Sunday, February 8, 2009

Obama’s push for digital health records and what I think its flavors should be

While our new administration is doing the right thing by pushing for the modernization of our healthcare system, it is important to have a plan that will work and motivate everyone in the healthcare industry.
In my view the 5 year timeframe that our government is looking at will be very short to accomplish EHR implementation and standardization, especially in the small to mid size medical groups. In working with some of these types of offices in the last 10 years, I realized that many of them have complex workflows, and many encompass diverse delivery systems while many still suffer from the lack of proper infrastructure (Backups, server hardware requirements, scanners, efaxing,…etc.).
It is important to note that, in order to overcome the daily challenges that these groups are faced with (small IT Budgets, lack of HIT knowledge, and few uncooperative providers, high software costs), the new administration will have to create a road map that will impose some standards and also still be flexible by having different flavors of the modernization plan.
The package that should be offered will offer different options for different models as shown below:

Small Size Practices

• The offering of a complete web based solution (PMS/EMR) that will eliminate having to make large IT hardware/software investment, and still allow the practice to have EHR. Which package is needed would be a another blog subject).
• An option for the practice to use an EMR package that has been certified and approved by a Healthcare body.
• Educate the practices of the advantages of medical data sharing.
• Strong financial incentives in form of tax breaks or grants to offset the costs of time spent in training, and other requirements to get the new system going.
• Appoint at the state level a body that does nothing but consult with the practices and make sure they are seeing the benefits of such a system.

Mid Size Practices

• Work with these groups and allow them to keep using their current systems to maintain their patient medical records. Since these are the groups that have long implemented successfully many of the EMR packages that are offered.
• Provide financial incentives if they choose to migrate to a new EMR package.
• Provide financial / technical assistance to interface these systems to a central data repository.

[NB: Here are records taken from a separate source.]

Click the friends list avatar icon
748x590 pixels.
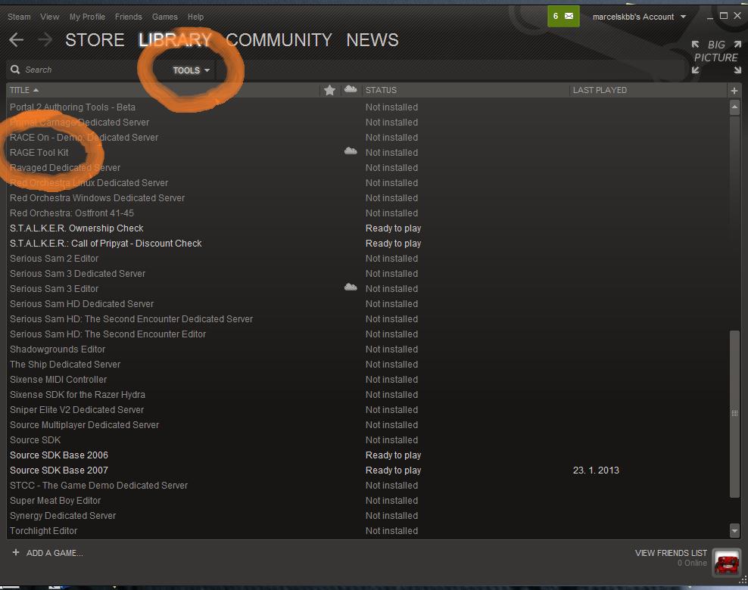727,562
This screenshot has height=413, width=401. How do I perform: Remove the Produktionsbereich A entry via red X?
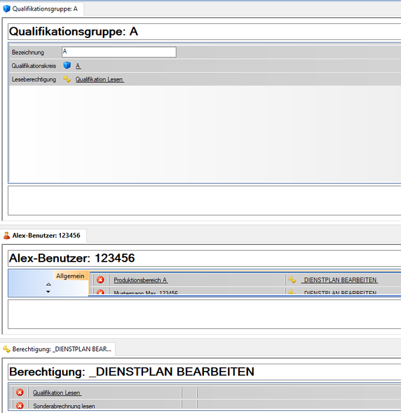point(100,280)
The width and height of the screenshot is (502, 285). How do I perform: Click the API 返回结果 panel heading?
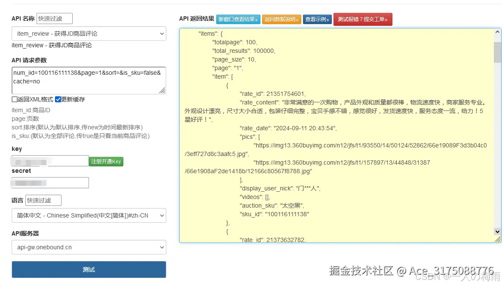pos(196,19)
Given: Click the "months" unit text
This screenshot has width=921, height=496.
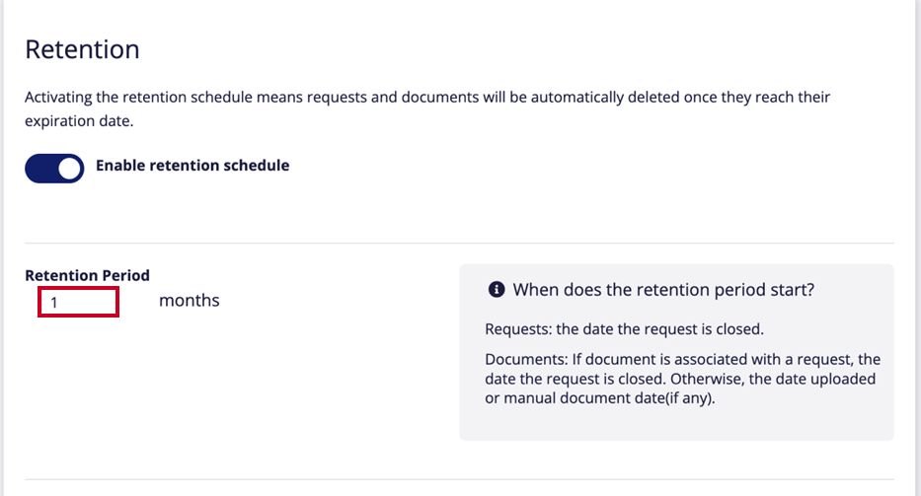Looking at the screenshot, I should click(x=190, y=301).
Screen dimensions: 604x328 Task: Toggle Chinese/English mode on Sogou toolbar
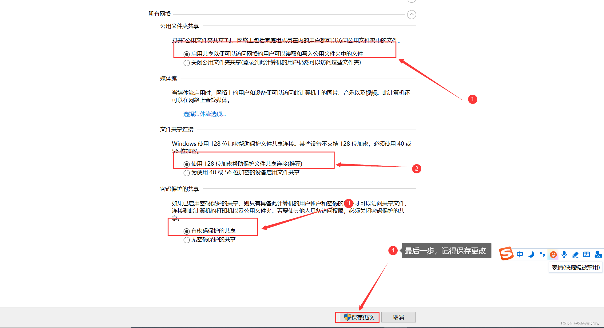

Similar efforts have been seen working with RHIOs where there is a substantial amount of resources needed to accomplish this.

Community health systems and hospitals

• I think we can all agree here that based on many of the recent statistics that still a larger number of hospitals are using electronic health records. So, the need here would be to centralize or allow for data sharing with the central data repository.

The only thing that I would add is that the effort should be shared amongst government and non government entities. Many health groups have successfully implemented some sort of central data repository where information is being exchanged and shared. The government role should be to enforce the standards, and offer reward to those who take the initiative to get on board.